B’nei Torah, and especially those who study and teach at our Yeshiva, are grateful for Rabbi Lamm’s willingness to bear the burden of the YU Presidency and leadership of the Yeshiva. At best this work is back-breaking, often heart-breaking and, for a person who knows the pleasures and fulfillment of learning Torah or even the enjoyment of other studies, it can be deadly dull. In the good years, Rabbi Lamm once told me, over 60% of his time was consumed in fundraising; when I repeated this comment to someone in the know, I was told that 60% was an underestimate and the president was probably sparing my feelings. From occasions when he assigned me to converse with potential non-Orthodox donors I could infer how much patience, charm and sheer expenditure of time it took to gain support from people who had their own ideas about education, religion and life, or those who didn’t have such ideas. Can you imagine a major talmid hakham, a creative mind, eager to leave his imprint on the institution he loved, to found journals like Tradition, organize the Orthodox Forum, build a religious-intellectual edifice, discovering that school on the brink of bankruptcy? Can you imagine the five years of unrelenting pressure during which vision and initiative were subordinated to stubborn perseverance and endless solicitation?
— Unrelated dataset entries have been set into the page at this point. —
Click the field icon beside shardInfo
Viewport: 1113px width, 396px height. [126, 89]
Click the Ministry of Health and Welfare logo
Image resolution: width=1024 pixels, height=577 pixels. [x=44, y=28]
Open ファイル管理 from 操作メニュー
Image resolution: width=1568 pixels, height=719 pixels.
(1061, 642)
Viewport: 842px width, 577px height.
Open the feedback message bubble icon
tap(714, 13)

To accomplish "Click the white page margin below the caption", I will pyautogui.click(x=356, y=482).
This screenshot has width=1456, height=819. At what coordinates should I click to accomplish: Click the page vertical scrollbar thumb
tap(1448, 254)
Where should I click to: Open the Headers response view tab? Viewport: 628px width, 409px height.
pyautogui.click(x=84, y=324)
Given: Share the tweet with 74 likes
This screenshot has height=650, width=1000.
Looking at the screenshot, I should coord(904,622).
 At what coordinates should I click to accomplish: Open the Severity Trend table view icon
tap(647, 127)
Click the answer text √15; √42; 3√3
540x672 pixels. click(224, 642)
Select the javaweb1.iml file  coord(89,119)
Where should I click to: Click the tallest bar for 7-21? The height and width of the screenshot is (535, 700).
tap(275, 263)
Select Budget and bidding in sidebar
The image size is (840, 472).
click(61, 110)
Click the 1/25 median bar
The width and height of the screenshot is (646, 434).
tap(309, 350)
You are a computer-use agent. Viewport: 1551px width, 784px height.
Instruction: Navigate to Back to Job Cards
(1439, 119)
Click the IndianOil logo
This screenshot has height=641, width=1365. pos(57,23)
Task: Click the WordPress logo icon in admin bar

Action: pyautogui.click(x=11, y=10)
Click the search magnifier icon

There will, I hope, be other opportunities to discuss Rabbi Lamm’s legacy as a thinker and lamdan and shaper of opinion. In speaking to you, to the talmidim, most of whom did not experience him during his 27 years as President, who did not enjoy his shiur kelali and are not aware of the subtle skills that enabled him, together with Rabbi Charlop, to navigate the Yeshiva in the 1980s when it became clear that the Rav’s days were numbered, I want to go back to the beginning. Despite, or perhaps because, Rabbi Lamm had a healthy estimation of his gifts and his mission, he was a team player. Though he could easily and honestly have blamed others for bad decisions and outcomes, he chose not to do so. For a man saddled with the burdens of running a large, complicated school, with unrelenting demands on his time, he was remarkably accessible to students. He continued to keep his eye open for young talent. We are his beneficiaries beyond what many of us can imagine.
Yehi Zichro Baruch
Rabbi Carmy is an assistant professor of Jewish philosophy and Bible at Yeshiva University. He was the editor of Tradition, a journal founded by Rabbi Lamm.